Payday lending rule could be gutted as feds propose change

by Suzanne Potter, Nevada News Service

Carson City – A day after President Donald Trump’s State of the Union address – where he called for expanding the middle class – his administration’s consumer agency said it wants to change key protections that keep people from sliding deeper into poverty.

Hear an audio report from Suzanne Potter …

 

The Bureau of Consumer Financial Protection has proposed revisions to the payday lending rule – so that lenders no longer have to verify the borrower’s ability to repay a loan without renewing it.

Suzanne Martindale, senior policy counsel for Consumer Reports, says this is a betrayal of the bureau’s core mission.

“This really does send a message that this agency that was tasked with protecting consumers would rather instead leave everything open and allow lenders to do whatever they see fit,” she states.
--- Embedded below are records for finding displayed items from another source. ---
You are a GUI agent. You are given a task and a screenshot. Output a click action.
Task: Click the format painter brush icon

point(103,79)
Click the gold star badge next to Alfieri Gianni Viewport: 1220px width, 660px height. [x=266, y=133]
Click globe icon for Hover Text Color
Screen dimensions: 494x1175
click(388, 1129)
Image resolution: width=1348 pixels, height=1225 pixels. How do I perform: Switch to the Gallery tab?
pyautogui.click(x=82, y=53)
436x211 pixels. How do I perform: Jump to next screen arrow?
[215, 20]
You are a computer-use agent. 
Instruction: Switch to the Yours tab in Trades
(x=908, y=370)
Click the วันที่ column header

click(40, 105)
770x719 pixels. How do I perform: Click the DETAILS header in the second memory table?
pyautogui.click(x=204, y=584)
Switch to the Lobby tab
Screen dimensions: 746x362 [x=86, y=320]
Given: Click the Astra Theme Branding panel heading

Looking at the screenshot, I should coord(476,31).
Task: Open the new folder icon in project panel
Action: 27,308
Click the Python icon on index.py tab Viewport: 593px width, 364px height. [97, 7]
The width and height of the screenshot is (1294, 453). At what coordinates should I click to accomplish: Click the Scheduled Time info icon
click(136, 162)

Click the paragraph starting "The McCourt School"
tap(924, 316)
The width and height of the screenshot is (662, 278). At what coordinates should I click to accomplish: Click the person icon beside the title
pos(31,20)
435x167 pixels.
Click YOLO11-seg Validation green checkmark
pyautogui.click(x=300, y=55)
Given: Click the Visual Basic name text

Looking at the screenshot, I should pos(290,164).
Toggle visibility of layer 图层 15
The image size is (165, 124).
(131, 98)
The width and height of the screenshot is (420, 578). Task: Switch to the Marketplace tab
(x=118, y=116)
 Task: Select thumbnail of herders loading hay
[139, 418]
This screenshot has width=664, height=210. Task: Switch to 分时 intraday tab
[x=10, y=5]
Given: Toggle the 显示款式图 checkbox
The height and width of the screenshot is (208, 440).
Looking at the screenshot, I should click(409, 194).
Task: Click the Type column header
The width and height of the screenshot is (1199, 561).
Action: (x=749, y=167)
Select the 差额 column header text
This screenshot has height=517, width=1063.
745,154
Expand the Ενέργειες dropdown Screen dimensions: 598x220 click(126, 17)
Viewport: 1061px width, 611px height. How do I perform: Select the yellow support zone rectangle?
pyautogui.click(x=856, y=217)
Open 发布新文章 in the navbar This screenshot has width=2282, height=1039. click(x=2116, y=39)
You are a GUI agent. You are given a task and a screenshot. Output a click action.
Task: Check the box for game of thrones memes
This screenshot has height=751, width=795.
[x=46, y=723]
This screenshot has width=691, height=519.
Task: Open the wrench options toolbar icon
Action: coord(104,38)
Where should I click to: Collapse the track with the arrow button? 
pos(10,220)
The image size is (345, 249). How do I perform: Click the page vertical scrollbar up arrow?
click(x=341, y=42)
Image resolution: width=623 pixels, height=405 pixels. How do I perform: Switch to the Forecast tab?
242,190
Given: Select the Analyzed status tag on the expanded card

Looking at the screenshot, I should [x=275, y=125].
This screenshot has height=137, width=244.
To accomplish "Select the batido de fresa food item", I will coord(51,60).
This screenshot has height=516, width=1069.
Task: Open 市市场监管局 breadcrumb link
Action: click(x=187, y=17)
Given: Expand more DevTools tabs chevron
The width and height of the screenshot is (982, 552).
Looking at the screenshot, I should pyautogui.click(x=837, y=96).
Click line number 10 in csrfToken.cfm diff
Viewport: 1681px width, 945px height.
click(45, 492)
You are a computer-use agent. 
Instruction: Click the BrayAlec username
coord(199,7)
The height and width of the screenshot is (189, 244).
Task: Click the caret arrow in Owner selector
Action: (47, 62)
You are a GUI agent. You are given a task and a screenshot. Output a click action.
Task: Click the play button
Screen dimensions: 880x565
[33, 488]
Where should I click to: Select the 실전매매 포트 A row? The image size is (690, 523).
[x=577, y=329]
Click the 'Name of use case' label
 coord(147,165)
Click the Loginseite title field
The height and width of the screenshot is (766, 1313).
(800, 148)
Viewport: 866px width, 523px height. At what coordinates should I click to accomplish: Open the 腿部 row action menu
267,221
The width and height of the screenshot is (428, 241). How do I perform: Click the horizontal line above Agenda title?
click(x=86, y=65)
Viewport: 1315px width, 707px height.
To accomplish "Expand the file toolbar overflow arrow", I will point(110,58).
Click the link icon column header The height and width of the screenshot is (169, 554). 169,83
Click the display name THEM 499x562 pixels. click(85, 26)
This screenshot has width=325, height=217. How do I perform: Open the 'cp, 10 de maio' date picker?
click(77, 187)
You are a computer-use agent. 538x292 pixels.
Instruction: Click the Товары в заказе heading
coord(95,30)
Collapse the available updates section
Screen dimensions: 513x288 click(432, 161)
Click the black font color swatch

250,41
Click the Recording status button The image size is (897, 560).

Thirty-seven states have banned the triple-digit interest rates common in many payday and car title loans, but in Nevada, interest rates on short term loans have no limit.

Assembly Bill 118 has eight sponsors in the 2019 legislative session and would prohibit making loans with an annual percentage rate of more than 36 percent.

On the federal level, the bureau ceased to be an independent agency once Trump gained the right to appoint the director. Since then, it put the payday rule on hold and then settled multiple exploitation cases against payday lenders with small fines.

The administration argues that the change will allow the industry to expand and offer credit to additional needy customers.

Martindale says predatory lenders profit by bleeding desperate consumers dry.

“Not all credit is created equal, and it is important to ensure that we are not enabling a marketplace that allows lenders to stick people in debt they can’t get out of and that could very likely leave them worse off than before they borrowed,” she states.

Research shows that 4 out of 5 consumers of payday loan have to re-borrow at the end of the loan’s term. And with auto title loans, 1 in 5 borrowers loses the car to repossession.